**TASK STATEMENT**
Which lines of the entries contain the string "entry"? Copy each of them.

########################################

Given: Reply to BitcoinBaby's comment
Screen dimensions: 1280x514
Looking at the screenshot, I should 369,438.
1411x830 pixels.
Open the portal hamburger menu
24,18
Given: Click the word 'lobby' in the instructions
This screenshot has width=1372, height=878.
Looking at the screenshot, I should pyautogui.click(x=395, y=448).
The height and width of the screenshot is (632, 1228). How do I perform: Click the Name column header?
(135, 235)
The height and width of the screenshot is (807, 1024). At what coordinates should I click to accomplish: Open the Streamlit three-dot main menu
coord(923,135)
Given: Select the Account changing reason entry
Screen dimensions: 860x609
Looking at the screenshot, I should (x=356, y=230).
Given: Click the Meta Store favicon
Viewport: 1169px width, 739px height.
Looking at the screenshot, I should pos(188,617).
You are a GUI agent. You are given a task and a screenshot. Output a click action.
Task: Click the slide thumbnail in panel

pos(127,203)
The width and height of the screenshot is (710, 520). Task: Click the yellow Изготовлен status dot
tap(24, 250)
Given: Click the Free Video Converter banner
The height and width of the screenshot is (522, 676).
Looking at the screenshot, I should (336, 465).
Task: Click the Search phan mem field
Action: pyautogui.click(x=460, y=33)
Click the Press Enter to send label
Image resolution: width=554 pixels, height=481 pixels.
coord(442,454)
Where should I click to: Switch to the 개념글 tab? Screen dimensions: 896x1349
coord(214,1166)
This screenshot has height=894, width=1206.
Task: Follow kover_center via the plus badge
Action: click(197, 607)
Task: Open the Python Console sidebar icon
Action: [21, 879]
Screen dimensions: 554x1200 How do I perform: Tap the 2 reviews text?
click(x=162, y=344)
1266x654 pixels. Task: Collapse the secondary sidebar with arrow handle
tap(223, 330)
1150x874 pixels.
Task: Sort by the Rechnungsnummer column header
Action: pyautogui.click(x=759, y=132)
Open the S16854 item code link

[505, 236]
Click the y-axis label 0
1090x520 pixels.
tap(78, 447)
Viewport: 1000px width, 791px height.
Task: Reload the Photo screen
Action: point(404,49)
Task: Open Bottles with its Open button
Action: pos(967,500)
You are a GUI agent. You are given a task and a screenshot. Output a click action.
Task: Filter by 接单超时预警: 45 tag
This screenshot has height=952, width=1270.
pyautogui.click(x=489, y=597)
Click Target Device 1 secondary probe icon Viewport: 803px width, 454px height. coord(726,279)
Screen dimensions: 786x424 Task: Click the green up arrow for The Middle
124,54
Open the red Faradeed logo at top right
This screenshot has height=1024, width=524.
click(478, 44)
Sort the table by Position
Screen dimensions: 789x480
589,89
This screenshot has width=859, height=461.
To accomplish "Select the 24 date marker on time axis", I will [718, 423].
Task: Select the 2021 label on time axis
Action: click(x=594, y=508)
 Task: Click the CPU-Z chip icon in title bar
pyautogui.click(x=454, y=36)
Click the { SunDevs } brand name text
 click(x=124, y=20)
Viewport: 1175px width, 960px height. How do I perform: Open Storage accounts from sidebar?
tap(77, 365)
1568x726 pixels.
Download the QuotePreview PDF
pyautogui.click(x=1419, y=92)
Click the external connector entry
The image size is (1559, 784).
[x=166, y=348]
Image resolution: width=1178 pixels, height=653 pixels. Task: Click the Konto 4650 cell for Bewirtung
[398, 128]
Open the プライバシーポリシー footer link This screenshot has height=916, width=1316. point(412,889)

########################################

**RESPONSE AREA**
Given: Select the Account changing reason entry
Click the external connector entry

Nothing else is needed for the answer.